Gingrich? Well, let’s see. He, too, is on his third marriage. Calista Gingrich once worked for Newtie when the speaker was railing against Bill Clinton’s affair with the White House intern. It turns out Newtie was fooling around with Calista while he was married to wife No. 2 — and while he was telling Americans that the president had the morals of an alley cat.

Guiliani? OK, there’s this. He’s on his third marriage as well. The first marriage ended in divorce. But then Rudy decided later to seek and annulment from his first wife. Why annul the marriage? Because he’s a practicing Catholic and church doctrine doesn’t allow divorce. So, an annulment wipes a marriage off the books as if it never happened. I guess I should mention that Guiliani also engaged in extramarital activity.

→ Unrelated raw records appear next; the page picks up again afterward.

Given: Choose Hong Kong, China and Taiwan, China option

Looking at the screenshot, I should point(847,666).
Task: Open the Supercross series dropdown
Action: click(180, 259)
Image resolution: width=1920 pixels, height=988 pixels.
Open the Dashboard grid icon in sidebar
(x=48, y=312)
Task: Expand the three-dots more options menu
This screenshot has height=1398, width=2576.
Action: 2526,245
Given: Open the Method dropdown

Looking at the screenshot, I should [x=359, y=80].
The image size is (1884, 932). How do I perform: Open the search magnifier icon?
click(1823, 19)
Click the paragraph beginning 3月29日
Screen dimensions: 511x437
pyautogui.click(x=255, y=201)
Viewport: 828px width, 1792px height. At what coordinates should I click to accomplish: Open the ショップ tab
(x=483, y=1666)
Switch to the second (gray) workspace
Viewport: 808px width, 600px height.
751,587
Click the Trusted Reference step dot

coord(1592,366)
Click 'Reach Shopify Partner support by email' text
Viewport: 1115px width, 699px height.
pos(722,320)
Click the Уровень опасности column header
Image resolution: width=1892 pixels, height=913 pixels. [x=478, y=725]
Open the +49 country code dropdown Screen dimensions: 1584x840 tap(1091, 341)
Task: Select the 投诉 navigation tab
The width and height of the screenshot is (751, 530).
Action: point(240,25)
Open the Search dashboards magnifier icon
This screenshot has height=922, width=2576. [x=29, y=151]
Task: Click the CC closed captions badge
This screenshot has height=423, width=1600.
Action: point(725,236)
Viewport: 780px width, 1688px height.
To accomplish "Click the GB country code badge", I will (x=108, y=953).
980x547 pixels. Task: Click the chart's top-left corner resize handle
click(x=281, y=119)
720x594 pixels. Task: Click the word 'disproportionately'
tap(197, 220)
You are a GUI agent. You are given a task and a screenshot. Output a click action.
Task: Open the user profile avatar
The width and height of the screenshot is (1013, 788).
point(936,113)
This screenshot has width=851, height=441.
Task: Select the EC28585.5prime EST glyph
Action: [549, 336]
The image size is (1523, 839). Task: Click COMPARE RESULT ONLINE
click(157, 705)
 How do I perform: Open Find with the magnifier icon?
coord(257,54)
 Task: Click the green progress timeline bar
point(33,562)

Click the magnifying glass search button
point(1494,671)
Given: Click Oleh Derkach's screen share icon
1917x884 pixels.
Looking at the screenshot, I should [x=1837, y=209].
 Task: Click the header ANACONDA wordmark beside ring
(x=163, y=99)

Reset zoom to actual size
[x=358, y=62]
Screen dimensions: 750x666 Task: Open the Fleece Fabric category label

Three politicians. Nine marriages among them. Several extramarital affairs, too.

I truly dislike talking about this stuff in the context of a presidential campaign. Trump, though, brought it up.

He might bring the issue of Bill Clinton’s transgressions to the forefront at the next joint appearance scheduled with the former president’s wife, Democratic nominee Hillary Rodham Clinton.

Someone as well will have to explain to me as if I’m a third-grader how Bill Clinton’s behavior really matters in the current campaign for the presidency.

Well … ? How is any of this relevant?